Puisqu'on ne vivra jamais tous les deux
Puisqu'on est fou, puisqu'on est seuls
Puisqu'ils sont si nombreux
Même la morale parle pour eux
Pendant un an et demi, chaque fois que j'entendais la chanson de Francis CABREL "A L'ENCRE DE TES YEUX", je me mettais à pleurer dès les premières paroles, tellement cela me semblait résumer notre situation à mon Loulou et moi.
Nous nous sommes rencontrés sur un site de rencontre. J'étais divorcée depuis 6 ans et je passais beaucoup de temps sur ce site où je m'étais fait quelques amis. J'ai encore quelques contacts téléphoniques avec certains, qui depuis se sont mariés et ont fondé une famille. Ce sont mes amis de galère, de solitude. Un soir, mon Loulou m'a contactée et je l'ai repoussé en argant notre différence d'âge. Je pensais qu'il allait s'ennuyer avec moi. Il a avancé que l'âge n'avait rien à voir avec l'amitié. Nous nous sommes écrit pendant des mois, amicalement. J'avais bien besoin de son soutien : c'était l'époque où ma fille faisait plein de bêtises et a fait 4 tentatives de suicide. Il avait une oreille attentive, s'est montré très intéressant pour bavarder sur tous les sujets, me parlait de sa famille, de ses problèmes. Quand je rentrais du travail, je me préparais vite fait le repas et je mangeais devant mon ordi. J'avais hâte de le retrouver. Quand il m'a avoué qu'il m'aimait, je lui ai ri au nez. Ce n'était pas possible, il était trop jeune, on ne s'était jamais rencontré ... Alors, il s'est fait plus rare. Je l'avais vexé. Il a commencé à me manquer grave. Je me posais des questions. Etait-ce possible que ce sentiment que je refoulais et auquel je ne voulais pas prêter attention soit de l'amour. Quelle ineptie ! Pour un garçon que je ne connaissais que virtuellement ! Quand je m'en suis rendue compte, je me suis traitée de folle. J'ai lutté mais il a fallu me rendre à l'évidence. Je ne voulais pas le perdre.

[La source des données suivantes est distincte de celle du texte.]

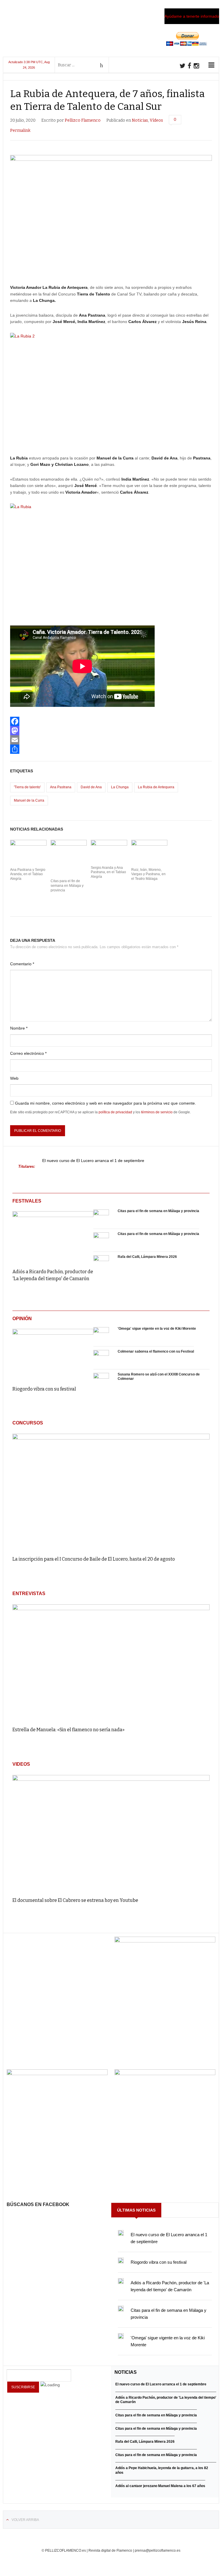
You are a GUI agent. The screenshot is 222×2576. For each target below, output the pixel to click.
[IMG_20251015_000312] (164, 1941)
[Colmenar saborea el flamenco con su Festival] (101, 1358)
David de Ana (91, 787)
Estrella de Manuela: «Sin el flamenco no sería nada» (68, 1729)
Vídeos (156, 120)
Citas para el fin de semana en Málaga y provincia (67, 885)
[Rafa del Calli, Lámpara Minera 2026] (101, 1263)
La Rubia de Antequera (156, 787)
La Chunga (120, 787)
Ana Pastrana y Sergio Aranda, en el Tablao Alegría (27, 874)
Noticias (140, 120)
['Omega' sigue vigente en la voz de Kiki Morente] (101, 1335)
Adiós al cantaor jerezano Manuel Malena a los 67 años (160, 2486)
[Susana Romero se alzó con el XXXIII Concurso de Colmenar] (101, 1381)
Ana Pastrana (60, 787)
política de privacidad (115, 1112)
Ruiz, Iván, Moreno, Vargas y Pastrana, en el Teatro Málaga (148, 874)
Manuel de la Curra (29, 800)
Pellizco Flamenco (83, 120)
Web (14, 1078)
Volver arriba (25, 2520)
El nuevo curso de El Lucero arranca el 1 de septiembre (93, 1161)
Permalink (20, 130)
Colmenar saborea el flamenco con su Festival (156, 1351)
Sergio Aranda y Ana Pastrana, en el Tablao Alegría (108, 872)
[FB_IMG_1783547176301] (164, 2073)
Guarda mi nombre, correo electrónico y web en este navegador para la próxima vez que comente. (105, 1103)
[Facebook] (111, 721)
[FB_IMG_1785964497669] (57, 2073)
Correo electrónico (28, 1053)
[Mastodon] (111, 730)
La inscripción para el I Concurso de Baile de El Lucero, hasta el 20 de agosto (93, 1559)
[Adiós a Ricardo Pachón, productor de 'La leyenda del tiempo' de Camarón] (52, 1235)
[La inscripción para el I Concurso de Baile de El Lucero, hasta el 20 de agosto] (111, 1492)
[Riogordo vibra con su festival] (52, 1353)
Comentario (22, 964)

Nous avons décidé de nous rencontrer, mais je n'ai pas voulu me rendre en ALGERIE. Je savais ce que ça aurait impliqué de rencontrer sa famille et je voulais me sentir libre de ma décision. Après tout, peut-être allions-nous être déçus dans la réalité. Nous sommes allés en vacances 15 jous, en TUNISIE, au mois d'octobre. Les vacances les plus merveilleuses de toute ma vie, pourtant j'avais beaucoup voyagé et c'était la troisième fois que je revenais à SOUSSE. Dès le premier instant, il m'a semblé que je l'avais toujours connu. Mes amies m'avaient mises en garde. Elles étaient terrifiées. Je n'ai écouté que mon coeur. Je suis très peureuse, très timide, mais je n'ai jamais eu peur de lui. Après toutes ces heures, tous ces mois à parler de tout, il me semblait que je l'avais bien cerné. Il était spécial, quelqu'un comme je n'en ai jamais connu dans toute mon existence. J'avais envie de faire un bout de chemin avec lui. En février, je suis partie 3 semaines en ALGERIE, tremblante d'émotion car nous avions décidé de nous marier, alors que j'avais juré de ne plus convoler, mais si je voulais qu'il ait une chance de me rejoindre en FRANCE, il fallait en passer par là. J'ai d'abord rencontré sa famille, avec appréhension, à cause de notre différence d'âge. Ses parents sont plus jeunes que moi de 3 et 2 ans. Toute la famille m'a très bien accueillie, avec une réticence chez ses 2 frères et sa soeur aînée. Nous avons loué un appartement à la mer. Pendant notre séjour, nous avons rencontré un couple atypique également. Elle viviait à Marseille et était également beaucoup plus âgée que lui. Nous nous sommes un peu fréquentés mais je ne les appréciais pas, surtout lui. Il était très beau, mais capricieux. J'ai tout de suite sentie qu'il était avec elle par intérêt. Il lui réclamait des cadeaux de marques, n'avait jamais un geste affectueux envers elle. Elle par contre était très entichée.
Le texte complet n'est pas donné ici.